A judge has refused to demand that doctor Eufemiano Fuentes, the suspected mastermind of one of the sporting world's biggest blood doping rackets, provide the names of athletes implicated in the scandal.
The ruling could avert a huge fall-out from the high-profile trial in Madrid but Nadal said that naming names would have been the correct thing to do.
"What is happening in Spain, I don't understand it," he was quoted as saying. "I don't understand why doctor Fuentes is not giving names. And I don't understand why the judge has not asked him to do so.
"I don't understand why we never get to the bottom of these things. We need to clean everything up. I believe this doctor has worked with foreign athletes but because he is Spanish it is Spanish sport that is being prejudiced.
"As an athlete that hurts me. Because of people like (US cyclist Lance) Armstrong, we all have a dubious image."
Nadal, who made his comeback to competitive tennis this week at the Vina del Mar clay-court tournament in Chile, also admitted his relief at being back on the court after a lengthy injury absence.
But he said he did not expect to be back to his best until later in the season.
The former world number one returned after more than seven months out with a knee injury to beat qualifier Federico Delbonis 6-3, 6-2 in the second round.
He said before his return that his troublesome knee was still a source of nagging pain but he added that there was never any fear of a relapse.
"Fear? No. Stress, yes, that's to be expected. Relief and joy, certainly," he told L'Equipe of his feelings after his first singles match since a shock defeat to little-known Czech Lukas Rosol in the second round of Wimbledon last June.

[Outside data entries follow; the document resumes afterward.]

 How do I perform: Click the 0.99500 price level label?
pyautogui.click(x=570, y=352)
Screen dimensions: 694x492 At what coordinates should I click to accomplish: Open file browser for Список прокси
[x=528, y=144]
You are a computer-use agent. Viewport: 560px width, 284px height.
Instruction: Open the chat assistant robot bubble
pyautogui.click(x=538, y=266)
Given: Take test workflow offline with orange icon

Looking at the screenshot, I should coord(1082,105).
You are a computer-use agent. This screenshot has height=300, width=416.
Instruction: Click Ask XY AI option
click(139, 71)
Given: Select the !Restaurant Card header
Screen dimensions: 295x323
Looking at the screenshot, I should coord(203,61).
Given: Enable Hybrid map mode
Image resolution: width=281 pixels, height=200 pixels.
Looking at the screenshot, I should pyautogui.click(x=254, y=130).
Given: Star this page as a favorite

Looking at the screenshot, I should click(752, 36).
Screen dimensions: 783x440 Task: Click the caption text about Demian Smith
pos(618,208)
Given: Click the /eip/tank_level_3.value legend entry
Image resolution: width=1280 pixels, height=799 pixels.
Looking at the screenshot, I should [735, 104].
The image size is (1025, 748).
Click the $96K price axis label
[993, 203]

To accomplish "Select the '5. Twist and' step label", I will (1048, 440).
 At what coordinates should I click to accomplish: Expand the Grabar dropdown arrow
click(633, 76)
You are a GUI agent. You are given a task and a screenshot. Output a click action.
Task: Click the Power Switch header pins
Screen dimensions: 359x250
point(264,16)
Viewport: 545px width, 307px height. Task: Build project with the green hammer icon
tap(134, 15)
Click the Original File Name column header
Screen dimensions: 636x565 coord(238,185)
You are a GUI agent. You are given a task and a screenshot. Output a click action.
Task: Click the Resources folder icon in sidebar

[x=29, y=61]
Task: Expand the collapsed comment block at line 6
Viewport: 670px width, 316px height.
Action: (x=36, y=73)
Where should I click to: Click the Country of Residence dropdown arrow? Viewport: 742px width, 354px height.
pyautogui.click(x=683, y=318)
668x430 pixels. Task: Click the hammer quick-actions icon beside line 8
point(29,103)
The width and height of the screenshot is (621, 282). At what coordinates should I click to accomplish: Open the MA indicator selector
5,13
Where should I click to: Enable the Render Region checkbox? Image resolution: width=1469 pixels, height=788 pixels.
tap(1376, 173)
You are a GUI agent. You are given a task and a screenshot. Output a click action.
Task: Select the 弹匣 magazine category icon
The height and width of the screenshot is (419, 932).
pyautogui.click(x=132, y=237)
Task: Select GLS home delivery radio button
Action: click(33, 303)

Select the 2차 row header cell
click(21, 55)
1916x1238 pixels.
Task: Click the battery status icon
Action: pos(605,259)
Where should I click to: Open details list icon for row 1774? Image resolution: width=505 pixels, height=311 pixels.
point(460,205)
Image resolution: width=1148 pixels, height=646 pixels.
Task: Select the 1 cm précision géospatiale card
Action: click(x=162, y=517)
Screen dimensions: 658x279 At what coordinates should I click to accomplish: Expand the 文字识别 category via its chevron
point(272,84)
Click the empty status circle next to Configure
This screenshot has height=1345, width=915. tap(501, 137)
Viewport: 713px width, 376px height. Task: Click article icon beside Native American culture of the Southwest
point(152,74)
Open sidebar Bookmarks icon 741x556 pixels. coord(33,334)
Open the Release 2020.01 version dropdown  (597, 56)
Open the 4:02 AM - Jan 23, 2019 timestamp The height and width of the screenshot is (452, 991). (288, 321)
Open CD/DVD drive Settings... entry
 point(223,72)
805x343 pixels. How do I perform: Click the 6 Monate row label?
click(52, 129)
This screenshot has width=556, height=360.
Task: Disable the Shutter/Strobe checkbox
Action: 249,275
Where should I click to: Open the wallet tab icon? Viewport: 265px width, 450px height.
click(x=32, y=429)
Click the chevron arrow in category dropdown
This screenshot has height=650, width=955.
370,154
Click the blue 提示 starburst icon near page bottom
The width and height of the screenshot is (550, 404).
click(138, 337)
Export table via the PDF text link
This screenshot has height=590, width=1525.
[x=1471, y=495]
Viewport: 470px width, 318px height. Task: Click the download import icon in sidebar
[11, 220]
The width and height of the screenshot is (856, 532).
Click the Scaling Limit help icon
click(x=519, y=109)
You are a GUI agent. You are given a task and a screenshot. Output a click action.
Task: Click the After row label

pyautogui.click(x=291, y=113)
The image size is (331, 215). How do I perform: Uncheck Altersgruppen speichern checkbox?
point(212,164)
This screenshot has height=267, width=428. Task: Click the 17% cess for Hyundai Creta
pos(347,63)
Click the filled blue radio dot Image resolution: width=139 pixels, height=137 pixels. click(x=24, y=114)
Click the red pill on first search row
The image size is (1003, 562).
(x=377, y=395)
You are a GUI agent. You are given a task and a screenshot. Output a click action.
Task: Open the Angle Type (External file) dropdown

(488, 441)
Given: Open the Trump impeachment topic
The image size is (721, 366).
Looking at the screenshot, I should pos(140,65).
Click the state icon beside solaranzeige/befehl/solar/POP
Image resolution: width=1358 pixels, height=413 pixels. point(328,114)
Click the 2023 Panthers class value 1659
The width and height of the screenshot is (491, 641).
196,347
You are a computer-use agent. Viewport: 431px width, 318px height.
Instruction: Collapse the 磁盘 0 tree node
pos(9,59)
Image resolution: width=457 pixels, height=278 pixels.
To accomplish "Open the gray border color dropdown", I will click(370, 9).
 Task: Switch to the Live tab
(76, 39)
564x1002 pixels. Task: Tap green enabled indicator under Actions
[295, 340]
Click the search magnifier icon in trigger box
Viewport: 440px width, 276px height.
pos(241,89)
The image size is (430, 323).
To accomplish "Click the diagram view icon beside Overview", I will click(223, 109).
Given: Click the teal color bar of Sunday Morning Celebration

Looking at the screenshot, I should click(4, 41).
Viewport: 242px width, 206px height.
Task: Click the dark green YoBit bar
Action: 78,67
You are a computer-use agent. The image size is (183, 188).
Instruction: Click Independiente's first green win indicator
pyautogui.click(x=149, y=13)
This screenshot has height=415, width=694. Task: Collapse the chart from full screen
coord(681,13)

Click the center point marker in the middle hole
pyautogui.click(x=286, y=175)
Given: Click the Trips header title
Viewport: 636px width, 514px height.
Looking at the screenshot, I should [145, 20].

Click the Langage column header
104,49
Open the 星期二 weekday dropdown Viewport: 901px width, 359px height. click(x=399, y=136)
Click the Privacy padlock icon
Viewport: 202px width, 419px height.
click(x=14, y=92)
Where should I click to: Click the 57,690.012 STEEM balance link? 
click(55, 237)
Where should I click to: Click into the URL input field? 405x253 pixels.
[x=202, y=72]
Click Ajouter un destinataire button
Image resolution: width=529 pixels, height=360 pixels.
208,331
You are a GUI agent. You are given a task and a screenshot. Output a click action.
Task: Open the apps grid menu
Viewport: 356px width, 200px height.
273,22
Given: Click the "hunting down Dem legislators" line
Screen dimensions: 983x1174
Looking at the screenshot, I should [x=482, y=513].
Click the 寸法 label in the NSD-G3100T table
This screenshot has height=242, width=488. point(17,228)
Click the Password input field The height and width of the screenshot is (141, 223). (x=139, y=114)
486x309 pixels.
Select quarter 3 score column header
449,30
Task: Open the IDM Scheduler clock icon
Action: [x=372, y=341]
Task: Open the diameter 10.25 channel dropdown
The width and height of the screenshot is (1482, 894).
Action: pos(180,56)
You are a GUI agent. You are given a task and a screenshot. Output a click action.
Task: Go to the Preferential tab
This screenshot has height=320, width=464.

"At the moment it's all about patience. I need to take things one step at a time and accept that I won't be at my maximum level straight away. I'm not scared because I know my knee is in good shape."
The Mallorcan will now face either compatriot Albert Montanes or another Spaniard Daniel Gimeno-Traver in the next round in Vina del Mar.
The tournament is all part of his preparations for the European clay-court season, and his bid for an eighth French Open crown.
"I want to be at 100 percent for Monte Carlo and the European clay season," he said. "Here in Chile, all that matters is how I feel and how my knee reacts. To lose here is not a problem. After so long out losing would be the logical thing."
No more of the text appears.